The Turtle Tower, also called the Tortoise Tower, is a small tower in the middle of Hoan Kiem Lake (Sword Lake) in central Hanoi, Vietnam. It is one of the most iconic, symbolic and most recognizable pieces of architecture representing Hanoi and the entirety of Vietnam.

==History==
The island was first used as a fishing site.
In the 1400s, under Lê Thánh Tông a tower was built to improve the comfort of the emperor's fishing.
In the 17th and 18th centuries, under the Revival Lê dynasty, the Trịnh lords had Tả Vọng Temple built on the islet.
In the 18th century, under the Nguyễn lords the temple disappeared.

In 1886, while Vietnam was occupied by the French, Nguyễn Hữu Kim, an intermediary between the Nguyễn and French governments, received permission from the government to build a tower in the middle of Hoàn Kiếm Lake in honor of Lê Lợi, one of the most famous figures of Vietnamese history and one of its greatest heroes. Legends surrounding his life involving the sword, Thuận Thiên and Hoan Kiem turtle are associated with Hoàn Kiếm Lake and the island.

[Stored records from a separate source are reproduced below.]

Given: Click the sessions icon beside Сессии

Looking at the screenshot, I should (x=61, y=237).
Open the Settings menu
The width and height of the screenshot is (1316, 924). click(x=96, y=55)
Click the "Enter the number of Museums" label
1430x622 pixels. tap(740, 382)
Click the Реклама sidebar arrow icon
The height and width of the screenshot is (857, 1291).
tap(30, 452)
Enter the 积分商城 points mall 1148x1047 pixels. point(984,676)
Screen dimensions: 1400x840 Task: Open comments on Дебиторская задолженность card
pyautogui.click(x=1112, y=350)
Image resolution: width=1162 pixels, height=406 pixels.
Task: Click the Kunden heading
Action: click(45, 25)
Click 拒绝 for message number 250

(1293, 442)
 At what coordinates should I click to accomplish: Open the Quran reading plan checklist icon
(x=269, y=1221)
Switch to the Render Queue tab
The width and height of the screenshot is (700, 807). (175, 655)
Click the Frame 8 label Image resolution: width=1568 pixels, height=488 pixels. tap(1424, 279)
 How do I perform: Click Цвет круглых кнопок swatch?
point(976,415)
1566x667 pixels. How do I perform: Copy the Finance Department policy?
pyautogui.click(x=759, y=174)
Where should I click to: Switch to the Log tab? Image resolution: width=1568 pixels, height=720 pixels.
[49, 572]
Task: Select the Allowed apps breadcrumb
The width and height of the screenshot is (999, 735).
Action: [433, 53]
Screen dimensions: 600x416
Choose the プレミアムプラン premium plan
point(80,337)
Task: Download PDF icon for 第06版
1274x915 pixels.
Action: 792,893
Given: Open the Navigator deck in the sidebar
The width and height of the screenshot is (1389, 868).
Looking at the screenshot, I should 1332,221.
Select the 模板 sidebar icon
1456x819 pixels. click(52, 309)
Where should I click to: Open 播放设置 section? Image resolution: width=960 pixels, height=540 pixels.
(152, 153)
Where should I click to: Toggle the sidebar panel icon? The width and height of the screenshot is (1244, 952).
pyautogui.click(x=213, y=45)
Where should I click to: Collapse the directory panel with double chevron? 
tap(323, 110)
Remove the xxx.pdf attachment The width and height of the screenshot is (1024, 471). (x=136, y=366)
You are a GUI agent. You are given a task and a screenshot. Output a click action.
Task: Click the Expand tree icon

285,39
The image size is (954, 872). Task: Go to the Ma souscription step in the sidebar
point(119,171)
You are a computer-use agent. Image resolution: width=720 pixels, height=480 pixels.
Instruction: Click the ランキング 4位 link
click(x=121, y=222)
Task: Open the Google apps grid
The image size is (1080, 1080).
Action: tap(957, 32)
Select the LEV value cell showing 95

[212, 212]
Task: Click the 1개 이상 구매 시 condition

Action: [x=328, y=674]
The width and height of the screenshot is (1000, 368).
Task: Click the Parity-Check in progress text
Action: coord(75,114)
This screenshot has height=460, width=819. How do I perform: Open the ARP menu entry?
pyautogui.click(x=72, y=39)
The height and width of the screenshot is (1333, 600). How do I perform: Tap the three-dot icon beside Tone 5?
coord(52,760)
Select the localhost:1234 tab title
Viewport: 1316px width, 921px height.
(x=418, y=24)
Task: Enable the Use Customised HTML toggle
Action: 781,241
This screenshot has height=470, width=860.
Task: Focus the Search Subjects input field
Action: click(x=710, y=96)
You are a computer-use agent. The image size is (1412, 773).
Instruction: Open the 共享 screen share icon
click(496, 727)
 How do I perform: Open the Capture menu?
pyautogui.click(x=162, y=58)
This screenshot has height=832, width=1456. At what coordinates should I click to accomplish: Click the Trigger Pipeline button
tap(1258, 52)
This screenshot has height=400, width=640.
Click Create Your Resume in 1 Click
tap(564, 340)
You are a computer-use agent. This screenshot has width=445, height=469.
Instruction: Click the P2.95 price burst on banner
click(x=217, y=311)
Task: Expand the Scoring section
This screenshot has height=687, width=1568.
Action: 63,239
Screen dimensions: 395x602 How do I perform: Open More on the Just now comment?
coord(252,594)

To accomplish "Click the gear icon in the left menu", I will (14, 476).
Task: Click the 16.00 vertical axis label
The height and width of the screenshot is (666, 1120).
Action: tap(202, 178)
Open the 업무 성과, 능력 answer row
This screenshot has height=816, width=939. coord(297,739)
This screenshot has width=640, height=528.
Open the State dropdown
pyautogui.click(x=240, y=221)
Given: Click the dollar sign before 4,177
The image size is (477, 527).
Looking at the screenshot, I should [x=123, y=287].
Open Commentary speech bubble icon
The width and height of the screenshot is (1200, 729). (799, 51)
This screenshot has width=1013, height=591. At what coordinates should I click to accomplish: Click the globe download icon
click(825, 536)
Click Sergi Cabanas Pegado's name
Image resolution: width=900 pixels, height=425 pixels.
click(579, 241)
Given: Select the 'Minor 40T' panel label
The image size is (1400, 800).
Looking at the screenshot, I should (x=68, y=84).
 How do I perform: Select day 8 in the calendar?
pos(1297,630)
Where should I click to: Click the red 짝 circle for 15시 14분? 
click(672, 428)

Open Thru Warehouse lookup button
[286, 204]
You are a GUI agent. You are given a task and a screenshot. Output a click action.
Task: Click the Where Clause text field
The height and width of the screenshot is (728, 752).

Nguyễn Hữu Kim planned to secretly bury his father within the tower. Residents of the city discovered his plans and removed his father's body from the structure. The three-story tower was still completed and was originally named Bá hộ Kim Tower.

In 1890, the French installed a miniature Statue of Liberty on top of the tower. In 1945, after French control was overthrown by the Japanese army, the Vietnamese government had the statue removed.